What the task requires
Exactly as written, copy the lines of the data below from the first through the one containing "is (560, 582).".

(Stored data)

============

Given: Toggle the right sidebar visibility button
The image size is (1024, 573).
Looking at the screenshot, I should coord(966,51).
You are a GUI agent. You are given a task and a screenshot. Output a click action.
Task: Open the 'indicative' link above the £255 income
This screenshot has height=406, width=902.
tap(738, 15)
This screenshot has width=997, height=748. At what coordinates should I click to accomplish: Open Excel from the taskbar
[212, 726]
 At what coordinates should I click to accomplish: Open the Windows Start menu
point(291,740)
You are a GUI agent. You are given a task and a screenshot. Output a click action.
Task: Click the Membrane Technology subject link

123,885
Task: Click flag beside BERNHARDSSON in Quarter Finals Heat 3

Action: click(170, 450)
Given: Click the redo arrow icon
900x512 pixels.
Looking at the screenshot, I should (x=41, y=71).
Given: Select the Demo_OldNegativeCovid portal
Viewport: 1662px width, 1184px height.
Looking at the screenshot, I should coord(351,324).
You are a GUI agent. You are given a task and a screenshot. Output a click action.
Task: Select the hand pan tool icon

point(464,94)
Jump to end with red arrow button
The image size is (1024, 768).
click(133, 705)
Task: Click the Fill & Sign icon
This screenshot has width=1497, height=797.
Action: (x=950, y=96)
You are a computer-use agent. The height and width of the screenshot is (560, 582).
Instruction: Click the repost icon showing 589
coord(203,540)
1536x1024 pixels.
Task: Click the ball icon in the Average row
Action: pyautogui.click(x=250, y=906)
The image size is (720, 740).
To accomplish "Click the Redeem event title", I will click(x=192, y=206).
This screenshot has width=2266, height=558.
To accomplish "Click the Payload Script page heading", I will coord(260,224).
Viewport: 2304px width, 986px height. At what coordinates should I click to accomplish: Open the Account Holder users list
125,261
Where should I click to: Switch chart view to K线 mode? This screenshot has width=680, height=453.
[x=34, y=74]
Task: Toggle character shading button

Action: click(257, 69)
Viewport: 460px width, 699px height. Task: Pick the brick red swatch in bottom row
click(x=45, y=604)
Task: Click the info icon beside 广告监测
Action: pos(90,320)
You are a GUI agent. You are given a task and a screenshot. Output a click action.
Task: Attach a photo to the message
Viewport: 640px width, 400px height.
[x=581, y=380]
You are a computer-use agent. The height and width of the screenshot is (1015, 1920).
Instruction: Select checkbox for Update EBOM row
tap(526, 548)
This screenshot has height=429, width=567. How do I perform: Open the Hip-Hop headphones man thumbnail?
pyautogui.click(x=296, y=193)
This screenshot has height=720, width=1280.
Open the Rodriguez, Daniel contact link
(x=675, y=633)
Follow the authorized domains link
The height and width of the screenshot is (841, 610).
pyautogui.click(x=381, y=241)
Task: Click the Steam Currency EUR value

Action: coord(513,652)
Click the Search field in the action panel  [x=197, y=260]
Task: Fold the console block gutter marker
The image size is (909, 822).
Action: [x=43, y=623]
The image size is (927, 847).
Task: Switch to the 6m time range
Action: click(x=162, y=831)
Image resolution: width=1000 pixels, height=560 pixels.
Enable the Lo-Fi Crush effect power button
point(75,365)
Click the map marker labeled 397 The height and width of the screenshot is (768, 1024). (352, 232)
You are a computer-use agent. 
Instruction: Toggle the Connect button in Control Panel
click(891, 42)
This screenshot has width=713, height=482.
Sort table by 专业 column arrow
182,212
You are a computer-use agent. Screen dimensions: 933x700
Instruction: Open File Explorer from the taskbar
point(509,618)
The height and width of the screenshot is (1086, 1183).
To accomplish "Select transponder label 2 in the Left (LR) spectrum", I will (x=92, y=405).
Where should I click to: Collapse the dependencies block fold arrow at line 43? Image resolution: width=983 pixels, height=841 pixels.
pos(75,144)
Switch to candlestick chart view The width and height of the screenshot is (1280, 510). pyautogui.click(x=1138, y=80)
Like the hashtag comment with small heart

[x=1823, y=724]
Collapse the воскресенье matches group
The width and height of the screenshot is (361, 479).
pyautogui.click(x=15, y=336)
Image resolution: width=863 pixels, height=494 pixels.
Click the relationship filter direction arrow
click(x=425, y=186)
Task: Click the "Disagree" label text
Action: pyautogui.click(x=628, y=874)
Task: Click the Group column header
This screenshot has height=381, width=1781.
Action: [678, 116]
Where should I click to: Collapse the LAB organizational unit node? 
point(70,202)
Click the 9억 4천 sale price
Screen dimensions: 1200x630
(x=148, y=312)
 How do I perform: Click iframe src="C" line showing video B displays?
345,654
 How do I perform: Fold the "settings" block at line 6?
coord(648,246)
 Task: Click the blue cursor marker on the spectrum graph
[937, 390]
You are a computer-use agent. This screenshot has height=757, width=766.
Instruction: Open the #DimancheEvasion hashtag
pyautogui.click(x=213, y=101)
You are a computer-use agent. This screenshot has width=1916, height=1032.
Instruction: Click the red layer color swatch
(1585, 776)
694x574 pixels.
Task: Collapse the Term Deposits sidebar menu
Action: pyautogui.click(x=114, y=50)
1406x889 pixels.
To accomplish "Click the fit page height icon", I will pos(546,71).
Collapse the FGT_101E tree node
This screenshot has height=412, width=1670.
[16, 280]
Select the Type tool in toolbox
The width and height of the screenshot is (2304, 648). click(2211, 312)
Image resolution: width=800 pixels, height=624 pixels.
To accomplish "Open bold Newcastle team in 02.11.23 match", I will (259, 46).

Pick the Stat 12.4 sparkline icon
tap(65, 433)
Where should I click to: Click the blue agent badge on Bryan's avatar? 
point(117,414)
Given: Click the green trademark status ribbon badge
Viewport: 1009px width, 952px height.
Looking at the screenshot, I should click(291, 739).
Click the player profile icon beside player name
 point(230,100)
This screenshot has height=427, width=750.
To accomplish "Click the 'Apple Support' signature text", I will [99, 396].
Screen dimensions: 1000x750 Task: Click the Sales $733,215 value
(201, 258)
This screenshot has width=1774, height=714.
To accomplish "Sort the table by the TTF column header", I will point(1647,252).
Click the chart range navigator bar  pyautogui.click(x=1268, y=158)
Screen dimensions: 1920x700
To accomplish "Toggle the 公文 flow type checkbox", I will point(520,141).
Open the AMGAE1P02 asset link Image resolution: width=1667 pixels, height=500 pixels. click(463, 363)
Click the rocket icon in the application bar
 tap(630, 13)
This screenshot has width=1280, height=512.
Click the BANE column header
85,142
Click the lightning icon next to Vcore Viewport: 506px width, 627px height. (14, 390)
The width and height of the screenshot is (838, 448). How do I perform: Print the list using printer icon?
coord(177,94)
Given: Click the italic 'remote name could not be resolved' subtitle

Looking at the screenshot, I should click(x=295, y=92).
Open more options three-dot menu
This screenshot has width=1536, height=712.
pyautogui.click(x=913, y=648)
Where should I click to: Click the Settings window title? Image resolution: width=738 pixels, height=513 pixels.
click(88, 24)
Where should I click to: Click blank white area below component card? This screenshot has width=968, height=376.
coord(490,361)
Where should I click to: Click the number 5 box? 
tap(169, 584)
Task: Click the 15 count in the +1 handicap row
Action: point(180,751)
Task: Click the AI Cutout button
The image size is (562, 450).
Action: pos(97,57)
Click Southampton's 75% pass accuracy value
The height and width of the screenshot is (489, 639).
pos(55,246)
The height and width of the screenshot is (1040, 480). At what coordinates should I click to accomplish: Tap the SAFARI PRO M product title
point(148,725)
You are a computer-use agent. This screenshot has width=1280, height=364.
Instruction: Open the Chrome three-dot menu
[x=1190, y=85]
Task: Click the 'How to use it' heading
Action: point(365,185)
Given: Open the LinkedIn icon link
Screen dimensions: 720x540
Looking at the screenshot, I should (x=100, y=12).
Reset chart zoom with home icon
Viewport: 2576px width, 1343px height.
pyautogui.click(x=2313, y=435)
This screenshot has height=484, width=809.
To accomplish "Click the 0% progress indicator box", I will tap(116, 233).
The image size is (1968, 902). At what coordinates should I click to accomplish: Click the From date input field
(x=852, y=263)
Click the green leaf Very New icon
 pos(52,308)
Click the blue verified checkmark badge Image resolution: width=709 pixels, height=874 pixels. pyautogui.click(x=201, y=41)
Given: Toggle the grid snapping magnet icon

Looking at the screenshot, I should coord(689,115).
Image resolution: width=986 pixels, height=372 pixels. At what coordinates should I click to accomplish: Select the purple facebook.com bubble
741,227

============

Problem solution
Given: Toggle the right sidebar visibility button
The image size is (1024, 573).
Looking at the screenshot, I should coord(966,51).
You are a GUI agent. You are given a task and a screenshot. Output a click action.
Task: Open the 'indicative' link above the £255 income
This screenshot has height=406, width=902.
tap(738, 15)
This screenshot has width=997, height=748. At what coordinates should I click to accomplish: Open Excel from the taskbar
[212, 726]
 At what coordinates should I click to accomplish: Open the Windows Start menu
point(291,740)
You are a GUI agent. You are given a task and a screenshot. Output a click action.
Task: Click the Membrane Technology subject link

123,885
Task: Click flag beside BERNHARDSSON in Quarter Finals Heat 3

Action: click(170, 450)
Given: Click the redo arrow icon
900x512 pixels.
Looking at the screenshot, I should (x=41, y=71).
Given: Select the Demo_OldNegativeCovid portal
Viewport: 1662px width, 1184px height.
Looking at the screenshot, I should coord(351,324).
You are a GUI agent. You are given a task and a screenshot. Output a click action.
Task: Select the hand pan tool icon

point(464,94)
Jump to end with red arrow button
The image size is (1024, 768).
click(133, 705)
Task: Click the Fill & Sign icon
This screenshot has width=1497, height=797.
Action: (x=950, y=96)
You are a computer-use agent. The height and width of the screenshot is (560, 582).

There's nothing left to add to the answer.